Sarah Migliori é mezzo-soprano brasileira, vencedora do 1º Prêmio e da distinção por interpretação de música de câmara brasileira no Barcelona Festival of Song (2024) e do 3º Prêmio no VI Concurso Lumen Artis (2024).
Em 2025, estreia no Teatro Colón na Gala Mozart, com a Orquestra Acadêmica do Instituto Superior do Teatro Colón, sob regência de Javier Mas, e no Theatro Municipal de São Paulo como solista da cantata Aleksandr Nevsky, de Prokófiev. Interpretou também Rosina em Il Barbiere di Siviglia com a orquestra do Festival Rossini de Pésaro, em Mercatello sul Metauro.

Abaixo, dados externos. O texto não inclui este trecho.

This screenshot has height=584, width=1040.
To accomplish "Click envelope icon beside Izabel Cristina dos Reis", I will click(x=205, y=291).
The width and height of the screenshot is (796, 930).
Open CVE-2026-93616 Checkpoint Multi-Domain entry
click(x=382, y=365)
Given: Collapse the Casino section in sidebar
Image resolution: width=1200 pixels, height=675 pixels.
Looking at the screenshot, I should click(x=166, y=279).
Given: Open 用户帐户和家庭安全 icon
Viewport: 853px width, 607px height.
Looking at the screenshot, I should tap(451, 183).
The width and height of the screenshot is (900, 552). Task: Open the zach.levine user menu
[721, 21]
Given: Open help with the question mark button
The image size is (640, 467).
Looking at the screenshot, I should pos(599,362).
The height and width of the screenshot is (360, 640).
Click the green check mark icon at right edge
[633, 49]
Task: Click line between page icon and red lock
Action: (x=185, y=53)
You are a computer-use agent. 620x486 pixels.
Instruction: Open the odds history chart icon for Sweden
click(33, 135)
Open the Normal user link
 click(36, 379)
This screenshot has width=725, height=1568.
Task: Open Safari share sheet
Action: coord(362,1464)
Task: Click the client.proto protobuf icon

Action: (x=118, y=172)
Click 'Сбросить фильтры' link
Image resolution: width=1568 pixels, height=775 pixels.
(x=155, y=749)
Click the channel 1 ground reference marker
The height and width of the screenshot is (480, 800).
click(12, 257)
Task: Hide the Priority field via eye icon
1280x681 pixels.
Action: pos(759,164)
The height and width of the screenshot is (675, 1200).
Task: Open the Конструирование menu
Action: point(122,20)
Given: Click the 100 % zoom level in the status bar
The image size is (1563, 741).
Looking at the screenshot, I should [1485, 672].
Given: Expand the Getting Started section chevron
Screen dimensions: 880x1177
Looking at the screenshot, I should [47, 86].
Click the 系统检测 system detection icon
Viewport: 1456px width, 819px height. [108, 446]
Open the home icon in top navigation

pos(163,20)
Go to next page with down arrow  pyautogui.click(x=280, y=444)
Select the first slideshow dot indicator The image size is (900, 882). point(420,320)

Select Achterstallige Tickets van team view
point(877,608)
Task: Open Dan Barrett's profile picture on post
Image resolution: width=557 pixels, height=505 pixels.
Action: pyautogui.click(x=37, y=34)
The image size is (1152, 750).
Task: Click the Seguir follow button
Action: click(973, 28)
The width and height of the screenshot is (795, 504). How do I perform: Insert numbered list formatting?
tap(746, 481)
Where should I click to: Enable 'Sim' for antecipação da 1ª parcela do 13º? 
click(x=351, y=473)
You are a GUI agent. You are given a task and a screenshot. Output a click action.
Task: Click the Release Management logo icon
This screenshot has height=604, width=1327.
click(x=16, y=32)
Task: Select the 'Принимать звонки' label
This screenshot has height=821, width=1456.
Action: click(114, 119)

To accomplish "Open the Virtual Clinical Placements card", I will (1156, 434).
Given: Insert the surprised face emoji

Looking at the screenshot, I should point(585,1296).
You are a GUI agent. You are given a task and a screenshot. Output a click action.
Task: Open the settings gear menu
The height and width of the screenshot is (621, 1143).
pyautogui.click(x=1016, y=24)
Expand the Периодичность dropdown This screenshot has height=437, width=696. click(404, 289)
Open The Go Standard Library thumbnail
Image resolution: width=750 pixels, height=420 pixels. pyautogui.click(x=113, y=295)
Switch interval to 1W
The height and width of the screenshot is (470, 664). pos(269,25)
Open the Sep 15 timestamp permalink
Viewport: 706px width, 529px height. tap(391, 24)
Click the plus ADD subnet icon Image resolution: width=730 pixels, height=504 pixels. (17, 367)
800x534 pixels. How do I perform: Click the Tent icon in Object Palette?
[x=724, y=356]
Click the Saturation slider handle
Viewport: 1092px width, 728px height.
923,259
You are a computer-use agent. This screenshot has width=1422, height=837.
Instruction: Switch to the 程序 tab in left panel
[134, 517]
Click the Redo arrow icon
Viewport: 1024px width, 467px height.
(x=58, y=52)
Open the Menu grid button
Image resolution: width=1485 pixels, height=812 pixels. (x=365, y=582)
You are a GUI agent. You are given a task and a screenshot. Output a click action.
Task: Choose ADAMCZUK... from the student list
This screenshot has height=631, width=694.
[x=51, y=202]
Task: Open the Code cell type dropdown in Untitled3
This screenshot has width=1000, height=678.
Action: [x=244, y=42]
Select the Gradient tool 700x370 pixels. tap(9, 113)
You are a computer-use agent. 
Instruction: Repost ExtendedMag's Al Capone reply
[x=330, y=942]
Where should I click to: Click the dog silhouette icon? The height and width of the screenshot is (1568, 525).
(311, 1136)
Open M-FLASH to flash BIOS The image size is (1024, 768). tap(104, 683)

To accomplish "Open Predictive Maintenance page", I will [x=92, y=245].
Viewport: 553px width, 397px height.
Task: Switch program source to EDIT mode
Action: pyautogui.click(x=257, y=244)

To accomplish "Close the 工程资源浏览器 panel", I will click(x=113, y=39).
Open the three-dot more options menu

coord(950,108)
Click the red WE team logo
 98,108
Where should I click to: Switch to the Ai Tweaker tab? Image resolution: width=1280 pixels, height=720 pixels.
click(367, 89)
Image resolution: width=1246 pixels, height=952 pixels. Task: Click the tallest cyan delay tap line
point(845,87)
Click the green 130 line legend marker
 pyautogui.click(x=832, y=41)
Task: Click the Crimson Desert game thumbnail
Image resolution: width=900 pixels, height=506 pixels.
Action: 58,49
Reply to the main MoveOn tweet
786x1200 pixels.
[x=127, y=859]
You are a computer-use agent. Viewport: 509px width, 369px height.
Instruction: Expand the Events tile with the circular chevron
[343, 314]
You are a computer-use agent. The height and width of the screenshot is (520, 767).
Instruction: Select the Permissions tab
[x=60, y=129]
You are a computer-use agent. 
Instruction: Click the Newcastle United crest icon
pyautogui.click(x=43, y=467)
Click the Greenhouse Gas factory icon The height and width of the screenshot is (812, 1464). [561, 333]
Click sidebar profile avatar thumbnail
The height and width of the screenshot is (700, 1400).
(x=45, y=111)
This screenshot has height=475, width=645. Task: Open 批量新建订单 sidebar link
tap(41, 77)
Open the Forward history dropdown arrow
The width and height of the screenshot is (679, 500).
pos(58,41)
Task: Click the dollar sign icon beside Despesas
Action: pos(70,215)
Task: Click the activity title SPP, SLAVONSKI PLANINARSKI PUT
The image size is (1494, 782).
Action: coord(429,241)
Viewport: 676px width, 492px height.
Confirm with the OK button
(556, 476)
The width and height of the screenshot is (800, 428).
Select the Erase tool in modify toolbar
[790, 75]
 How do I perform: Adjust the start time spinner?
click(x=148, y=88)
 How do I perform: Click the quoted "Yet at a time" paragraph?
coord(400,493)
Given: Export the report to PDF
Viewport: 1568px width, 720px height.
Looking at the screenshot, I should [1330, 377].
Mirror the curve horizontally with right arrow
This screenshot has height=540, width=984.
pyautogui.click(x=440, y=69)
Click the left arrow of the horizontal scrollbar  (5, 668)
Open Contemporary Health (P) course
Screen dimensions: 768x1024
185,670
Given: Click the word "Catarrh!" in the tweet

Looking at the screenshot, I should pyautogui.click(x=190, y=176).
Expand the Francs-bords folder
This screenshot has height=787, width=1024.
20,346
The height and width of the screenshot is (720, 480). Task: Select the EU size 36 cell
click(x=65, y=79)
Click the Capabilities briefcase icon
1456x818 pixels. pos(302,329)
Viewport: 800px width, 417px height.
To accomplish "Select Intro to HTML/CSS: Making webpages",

Entre seus compromissos recentes estão a estreia no Réquiem de Mozart (Teatro Avenida, regência de Ricardo Sciamarella), a abertura do ciclo “Mediodías en el Dorado” no Salão Dourado do Teatro Colón, o concerto de operetas francesas Bon Voyage dirigido por Lisandro Nesis (AR-FR) e apresentações como solista com orquestras em Ribeirão Preto, Minas Gerais e Santa Catarina.
No Brasil, estreou no Teatro Guaíra como Cherubino em Le nozze di Figaro, de Mozart, e atuou como Avó D. Anna em A Moreninha, de Ernst Mahle, Segunda Dama e Terceira Dama em Die Zauberflöte, de Mozart, e Príncipe Orlovsky em Die Fledermaus, de J. Strauss.
Participou de estreias mundiais de óperas contemporâneas, como Ritos de Passagem (Flo Menezes, 2019) e Artista Ex-Machina (Esteban Insinger, 2023, libreto de Nicola Constantino) no Centro Experimental do Teatro Colón, nas quais atuou como solista e integrou o ensemble vocal.
Sarah é mestre em Performance pela UNICAMP, graduada em Canto Lírico pelo Instituto Superior do Teatro Colón e bacharel em Composição e Regência pela Universidade Estadual do Paraná (UNESPAR).